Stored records
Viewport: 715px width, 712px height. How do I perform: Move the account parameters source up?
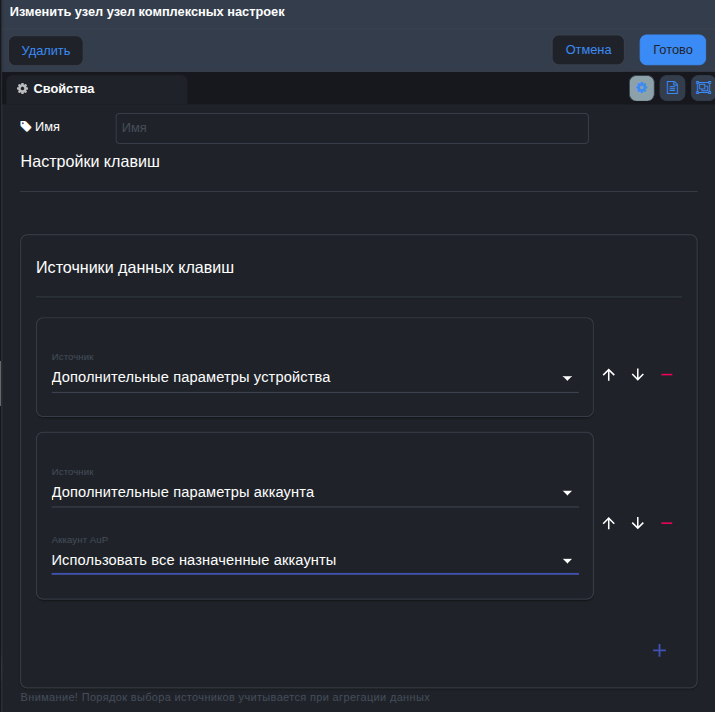pos(609,524)
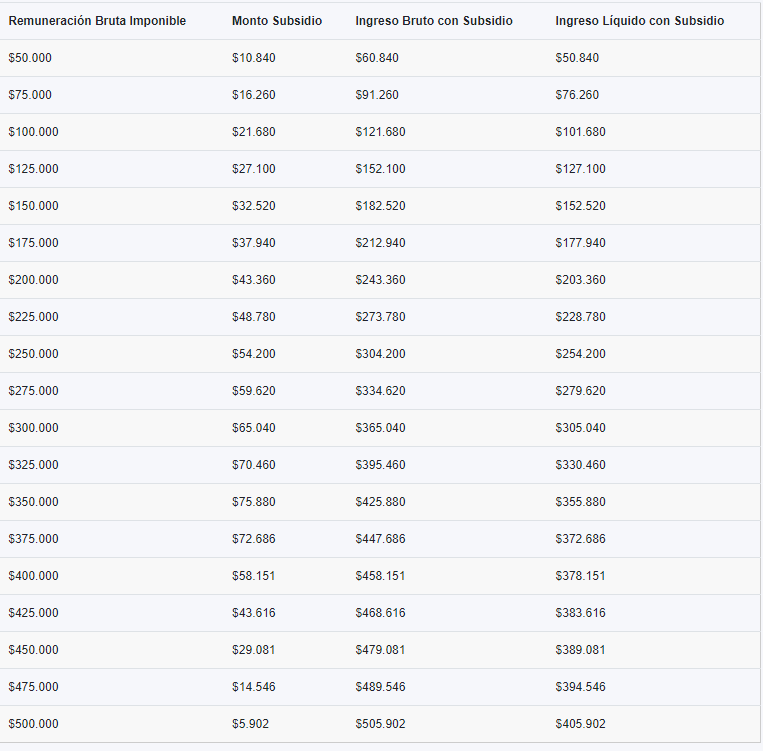763x751 pixels.
Task: Select the $250.000 remuneration cell
Action: point(34,354)
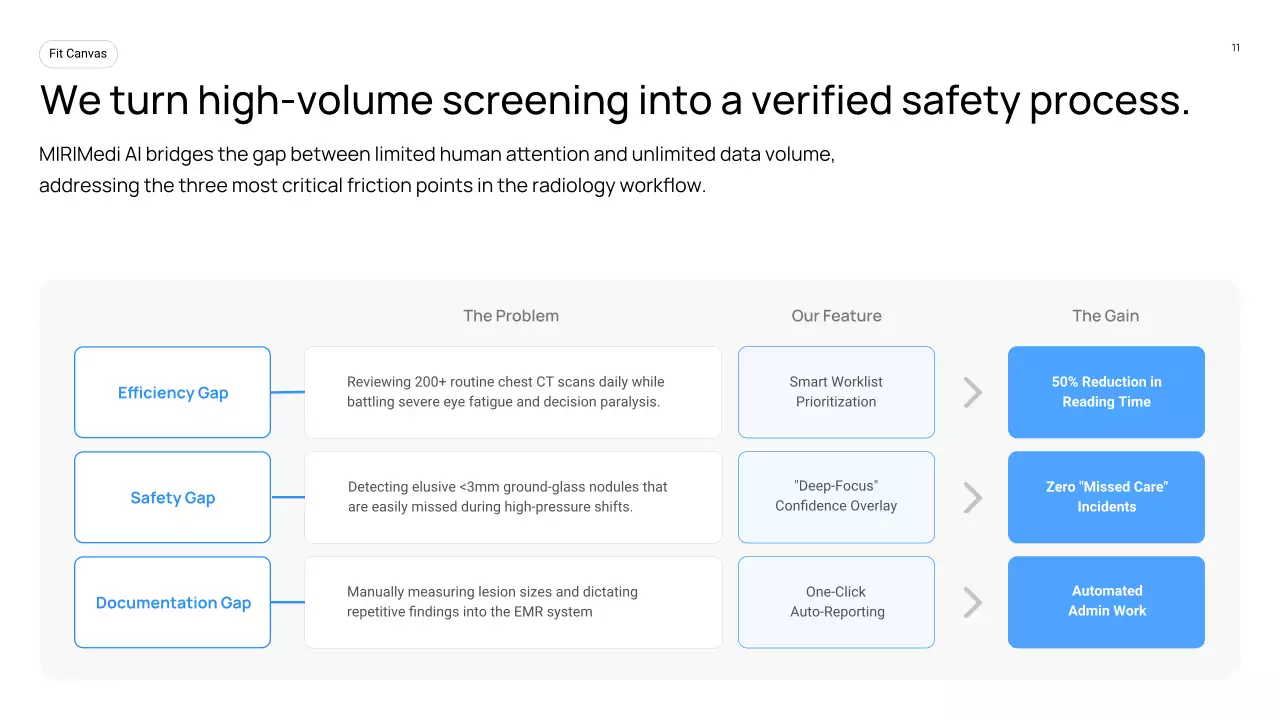Click the One-Click Auto-Reporting feature card
The height and width of the screenshot is (720, 1280).
(x=836, y=602)
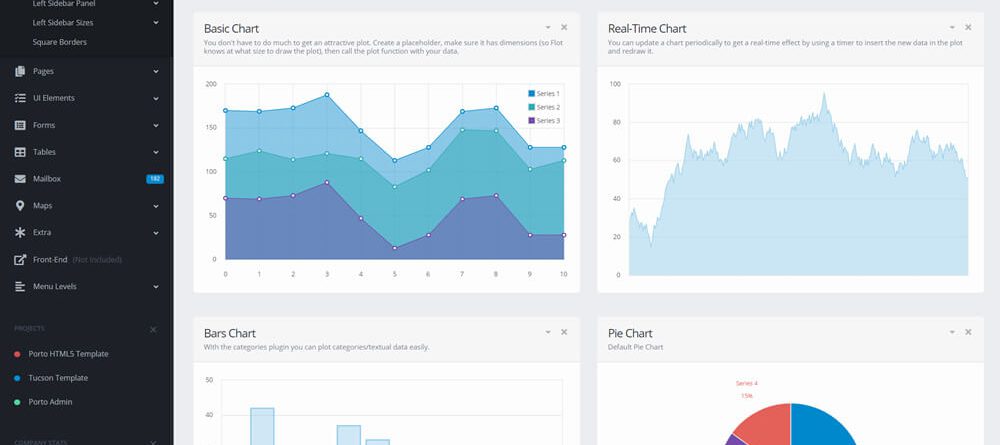Click the Mailbox envelope icon
This screenshot has width=1000, height=445.
(x=21, y=179)
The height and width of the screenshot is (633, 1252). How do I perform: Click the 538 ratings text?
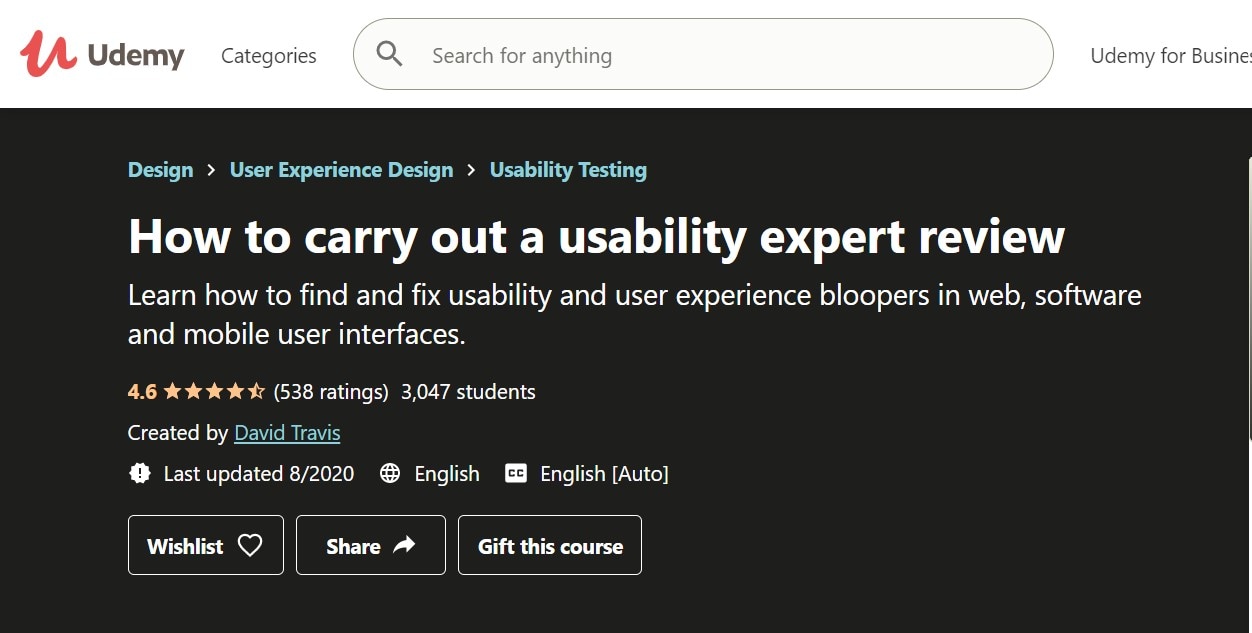tap(331, 391)
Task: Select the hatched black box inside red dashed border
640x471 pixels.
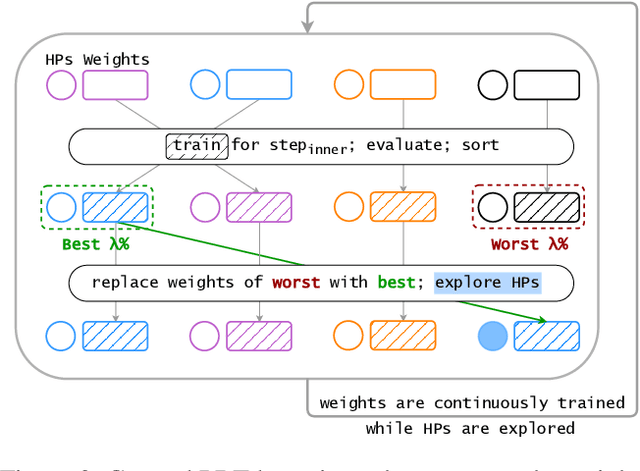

◆ **Task details**
Please print out the entries above exactly. The pictures stay out.

◆ **Your solution**
Viewport: 715px width, 712px height. How do I perform: Move the account parameters source up?
pos(609,524)
763x751 pixels.
Task: Select the $250.000 remuneration cell
Action: point(34,354)
Click the One-Click Auto-Reporting feature card
The height and width of the screenshot is (720, 1280).
(x=836, y=602)
Click the Mailbox envelope icon
This screenshot has width=1000, height=445.
(x=21, y=179)
The height and width of the screenshot is (633, 1252). How do I perform: Click the 538 ratings text?
tap(331, 391)
Task: Select the hatched black box inside red dashed border
640x471 pixels.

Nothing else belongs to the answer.